### WHAT YOU NEED TO DO
Starting at the line that contains "Joondalup (394, 547)", transcribe every remaining line of the entries exactly, including the last one.

═══ RECORDS PROVIDED ═══

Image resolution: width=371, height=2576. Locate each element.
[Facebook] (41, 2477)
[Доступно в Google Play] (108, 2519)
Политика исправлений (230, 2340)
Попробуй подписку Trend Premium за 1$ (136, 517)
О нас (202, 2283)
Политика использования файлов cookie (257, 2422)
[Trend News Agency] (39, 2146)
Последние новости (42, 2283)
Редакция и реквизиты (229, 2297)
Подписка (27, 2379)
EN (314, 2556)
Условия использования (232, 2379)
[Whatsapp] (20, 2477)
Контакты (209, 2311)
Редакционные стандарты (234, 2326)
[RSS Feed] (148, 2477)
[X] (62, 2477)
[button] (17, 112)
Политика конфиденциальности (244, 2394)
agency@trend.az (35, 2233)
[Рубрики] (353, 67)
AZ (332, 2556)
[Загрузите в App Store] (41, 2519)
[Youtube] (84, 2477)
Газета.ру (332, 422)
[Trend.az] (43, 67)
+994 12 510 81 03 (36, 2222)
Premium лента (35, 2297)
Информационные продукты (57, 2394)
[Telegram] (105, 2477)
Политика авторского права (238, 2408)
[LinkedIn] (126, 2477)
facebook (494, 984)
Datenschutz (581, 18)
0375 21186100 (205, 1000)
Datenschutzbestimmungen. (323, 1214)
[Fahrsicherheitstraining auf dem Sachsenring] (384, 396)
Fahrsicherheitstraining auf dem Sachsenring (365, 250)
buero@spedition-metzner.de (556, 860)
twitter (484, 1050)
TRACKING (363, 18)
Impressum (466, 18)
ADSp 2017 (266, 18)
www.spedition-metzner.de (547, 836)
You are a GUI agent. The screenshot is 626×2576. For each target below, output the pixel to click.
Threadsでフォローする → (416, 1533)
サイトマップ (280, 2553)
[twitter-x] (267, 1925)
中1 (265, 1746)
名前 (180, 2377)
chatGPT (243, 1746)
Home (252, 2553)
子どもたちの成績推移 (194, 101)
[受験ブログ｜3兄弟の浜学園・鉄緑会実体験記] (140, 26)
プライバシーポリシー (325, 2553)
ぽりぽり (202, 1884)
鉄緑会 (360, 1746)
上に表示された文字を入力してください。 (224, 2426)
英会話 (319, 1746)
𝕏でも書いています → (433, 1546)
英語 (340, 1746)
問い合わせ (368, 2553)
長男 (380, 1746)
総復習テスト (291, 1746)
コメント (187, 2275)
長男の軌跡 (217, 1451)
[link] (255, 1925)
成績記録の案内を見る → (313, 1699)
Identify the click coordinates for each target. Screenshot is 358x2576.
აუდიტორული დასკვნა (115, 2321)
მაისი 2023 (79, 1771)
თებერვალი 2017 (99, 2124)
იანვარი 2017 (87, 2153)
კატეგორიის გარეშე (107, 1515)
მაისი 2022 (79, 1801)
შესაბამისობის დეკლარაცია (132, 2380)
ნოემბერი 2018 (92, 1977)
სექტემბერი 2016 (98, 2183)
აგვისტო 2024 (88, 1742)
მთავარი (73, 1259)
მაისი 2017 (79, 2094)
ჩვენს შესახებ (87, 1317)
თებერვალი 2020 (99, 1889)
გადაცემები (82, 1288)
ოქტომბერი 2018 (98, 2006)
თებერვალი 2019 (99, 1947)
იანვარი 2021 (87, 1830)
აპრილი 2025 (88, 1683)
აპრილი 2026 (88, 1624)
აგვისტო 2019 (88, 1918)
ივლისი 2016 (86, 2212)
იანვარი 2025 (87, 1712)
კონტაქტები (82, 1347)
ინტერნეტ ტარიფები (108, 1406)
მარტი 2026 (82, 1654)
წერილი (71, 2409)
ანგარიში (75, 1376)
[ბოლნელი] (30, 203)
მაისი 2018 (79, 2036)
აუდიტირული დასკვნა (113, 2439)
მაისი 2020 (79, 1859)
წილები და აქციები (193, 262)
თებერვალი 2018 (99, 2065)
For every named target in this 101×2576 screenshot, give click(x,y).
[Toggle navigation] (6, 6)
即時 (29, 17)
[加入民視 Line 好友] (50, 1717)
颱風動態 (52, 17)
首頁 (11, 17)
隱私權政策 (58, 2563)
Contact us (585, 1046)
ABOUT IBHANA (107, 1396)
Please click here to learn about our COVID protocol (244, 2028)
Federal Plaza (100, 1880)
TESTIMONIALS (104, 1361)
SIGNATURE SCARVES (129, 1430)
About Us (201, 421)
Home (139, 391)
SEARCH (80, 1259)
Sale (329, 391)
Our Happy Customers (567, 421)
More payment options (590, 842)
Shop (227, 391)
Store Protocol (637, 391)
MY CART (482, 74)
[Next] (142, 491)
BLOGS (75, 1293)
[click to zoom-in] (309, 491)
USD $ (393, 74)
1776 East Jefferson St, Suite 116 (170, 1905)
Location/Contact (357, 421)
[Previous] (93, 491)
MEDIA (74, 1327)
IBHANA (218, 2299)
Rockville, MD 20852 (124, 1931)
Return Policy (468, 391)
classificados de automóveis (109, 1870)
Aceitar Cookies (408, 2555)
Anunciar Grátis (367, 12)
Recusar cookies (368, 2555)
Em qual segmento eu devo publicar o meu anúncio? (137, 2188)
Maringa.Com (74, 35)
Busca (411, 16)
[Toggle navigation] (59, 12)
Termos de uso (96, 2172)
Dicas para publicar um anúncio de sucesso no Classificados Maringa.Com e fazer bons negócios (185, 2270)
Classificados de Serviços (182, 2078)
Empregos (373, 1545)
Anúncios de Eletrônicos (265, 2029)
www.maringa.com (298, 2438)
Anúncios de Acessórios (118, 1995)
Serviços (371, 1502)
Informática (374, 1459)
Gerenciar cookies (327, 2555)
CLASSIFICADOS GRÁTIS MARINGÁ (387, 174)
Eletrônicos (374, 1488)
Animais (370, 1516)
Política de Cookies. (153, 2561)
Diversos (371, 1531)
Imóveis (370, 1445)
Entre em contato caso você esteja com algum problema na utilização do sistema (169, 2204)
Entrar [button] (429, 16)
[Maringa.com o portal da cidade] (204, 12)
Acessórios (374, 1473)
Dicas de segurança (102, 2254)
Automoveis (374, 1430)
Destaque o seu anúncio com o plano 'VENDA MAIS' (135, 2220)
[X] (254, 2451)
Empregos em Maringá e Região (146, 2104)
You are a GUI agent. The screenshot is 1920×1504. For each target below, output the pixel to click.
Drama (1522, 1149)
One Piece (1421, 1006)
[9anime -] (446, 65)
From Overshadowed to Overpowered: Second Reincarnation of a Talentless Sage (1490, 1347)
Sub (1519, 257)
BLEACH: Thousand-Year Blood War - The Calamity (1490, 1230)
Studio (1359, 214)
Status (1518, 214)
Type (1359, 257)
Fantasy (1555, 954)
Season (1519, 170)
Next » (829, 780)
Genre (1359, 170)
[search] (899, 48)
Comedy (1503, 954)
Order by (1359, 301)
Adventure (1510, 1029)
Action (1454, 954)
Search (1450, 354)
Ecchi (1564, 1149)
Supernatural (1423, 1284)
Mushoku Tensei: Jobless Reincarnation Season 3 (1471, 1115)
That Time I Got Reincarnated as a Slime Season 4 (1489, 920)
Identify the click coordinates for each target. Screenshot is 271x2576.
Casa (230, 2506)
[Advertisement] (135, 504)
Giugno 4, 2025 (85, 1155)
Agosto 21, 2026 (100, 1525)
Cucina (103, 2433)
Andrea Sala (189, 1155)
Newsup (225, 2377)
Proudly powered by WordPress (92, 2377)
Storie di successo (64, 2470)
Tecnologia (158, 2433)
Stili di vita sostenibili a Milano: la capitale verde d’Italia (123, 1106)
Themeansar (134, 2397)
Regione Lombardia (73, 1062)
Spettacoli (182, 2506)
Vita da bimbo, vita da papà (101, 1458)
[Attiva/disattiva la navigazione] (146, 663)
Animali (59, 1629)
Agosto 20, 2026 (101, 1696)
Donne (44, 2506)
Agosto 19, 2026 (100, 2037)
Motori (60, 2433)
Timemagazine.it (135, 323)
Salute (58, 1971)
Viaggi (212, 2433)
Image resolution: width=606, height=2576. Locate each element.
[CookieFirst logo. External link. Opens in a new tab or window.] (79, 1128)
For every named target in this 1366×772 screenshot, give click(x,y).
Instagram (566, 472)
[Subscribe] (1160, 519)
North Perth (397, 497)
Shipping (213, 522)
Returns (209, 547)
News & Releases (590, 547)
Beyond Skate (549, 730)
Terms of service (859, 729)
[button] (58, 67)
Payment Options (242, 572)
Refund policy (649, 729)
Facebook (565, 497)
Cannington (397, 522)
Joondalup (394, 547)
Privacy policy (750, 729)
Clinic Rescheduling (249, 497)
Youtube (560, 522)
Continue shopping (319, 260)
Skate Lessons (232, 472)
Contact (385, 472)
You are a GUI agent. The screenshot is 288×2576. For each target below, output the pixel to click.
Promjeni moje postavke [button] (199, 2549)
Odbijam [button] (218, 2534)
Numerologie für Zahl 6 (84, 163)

═══

### ANSWER TO THIS PROBLEM
Joondalup (394, 547)
Privacy policy (750, 729)
Clinic Rescheduling (249, 497)
Youtube (560, 522)
Continue shopping (319, 260)
Skate Lessons (232, 472)
Contact (385, 472)
You are a GUI agent. The screenshot is 288×2576. For each target below, output the pixel to click.
Promjeni moje postavke [button] (199, 2549)
Odbijam [button] (218, 2534)
Numerologie für Zahl 6 (84, 163)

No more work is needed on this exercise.